Again, thanks for the video. Can you comment on the CG location during this flight if it is unusual in any way? This video is getting some traffic among glider pilots for how demonstrative it is. I've got a couple hundred hours in a 4 and thought it was not possible for it to enter a spin so dramatically (I tried). Can you comment on the CG location during this flight if it is unusual in any way?
CG was about 5cm in front of rear limit. I have been able to spin it when it was nearer the middle of the range. I find all gliders spin the best from the over-ruddered entry flown here. The oldschool raising the nose and kicking on the rudder is not so effective. 4 is the best - been flying mine for about 15 years, and have nearly 1k hrs in it. Keep thinking about changing, but what would be the point!?
this is an excellent demonstration of an over-ruddered spin, which can catch any one of us by accident if we're concentrating on something else, or if we react too quickly to something in a thermal. What can also catch the unaware is a straight-string spin, flying perfectly coordinated but at a slow airspeed. After watching this video, our club brought both spin-entries into the springtime check ride. It also sneaks up on you and has fewer pre-spin symptoms than the skidded turn. ru-vid.com/video/%D0%B2%D0%B8%D0%B4%D0%B5%D0%BE-7-UOMTUs7xA.html Although the plane in this video is a Puchacz, the same can happen in any other sailplane once you bleed off the speed in a turn. The higher the bank angle, the higher the stall speed. Straight strings don't prevent spins!!!
No - straight strings don't prevent spins, but you get an awful lot more warning of the stall and spin if the string is straight in a turn. The nose is higher, you get a lengthier and deeper buffet, and the controls feel different for longer. Thanks for the comments. Where do you fly? By the way I have spun the Puchacz thousands of times during instructor training, and you can get it to spin the opposite way to the turn with top rudder. Great fun!

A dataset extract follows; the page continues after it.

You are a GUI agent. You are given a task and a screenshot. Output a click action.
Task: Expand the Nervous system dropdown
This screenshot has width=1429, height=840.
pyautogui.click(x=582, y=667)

I hated spinning so much in my training that when I went solo I swore I would overcome my fear and became very good at spinning... so much so that all the single astirs we had where grounded for a while and notices sent world wide lo because I held an astir in a spin for ,,,well lost count at six revolutions,,,recovery was a terrifyingly slow process... so much so I panicked and pushed so far forward on the stick ....I bunted the glider.... lost an insane amount of height and recovered at 800 feet never again lol
Hi Stephanie, the Grob-family of gliders were designed to be mostly spin-stable or spin-reluctant, the G103's especially. I tried to teach a spin recovery in a G103 Acro II years ago, my student over-ruddered so much that the fin stalled. We had to pull back on the stick fully and kick full rudder to get it to enter the spin, and as we'd been warned prior to the flight, it would take at least 2 full turns to recover, which it did. We did this at height, so not a scare. Later on I was flying the CS-77 (license built G102) in a contest, I was the lowest in the thermal. I very much over-ruddered and it snapped into a spin immediately. As I'd been teaching spin recoveries all summer, my height loss was minimal but it definitely shook me up and I didn't make that mistake again. Grobs are stall and spin resistant, HOWEVER, like all planes, will eventually bite you in the butt. I'd recommend using a Puchacz to a refresher as it has a similar mass and inertia to a Grob. Glad you eventually recovered, 6 turns is test pilot territory!!
Brilliant! I see all too often a fetish among certain check pilots of requiring a spin to develop before recovery begins. That builds the wrong muscle memory when you get a spin entry turning final.
As others have said, great video and thanks for posting. So.... did you get back? I hate spinning and dread my annual flying review. Last time I practiced spinning in Puchacz, I didn't recover properly and it went the other way. Couldn't resist putting the video on RU-vid.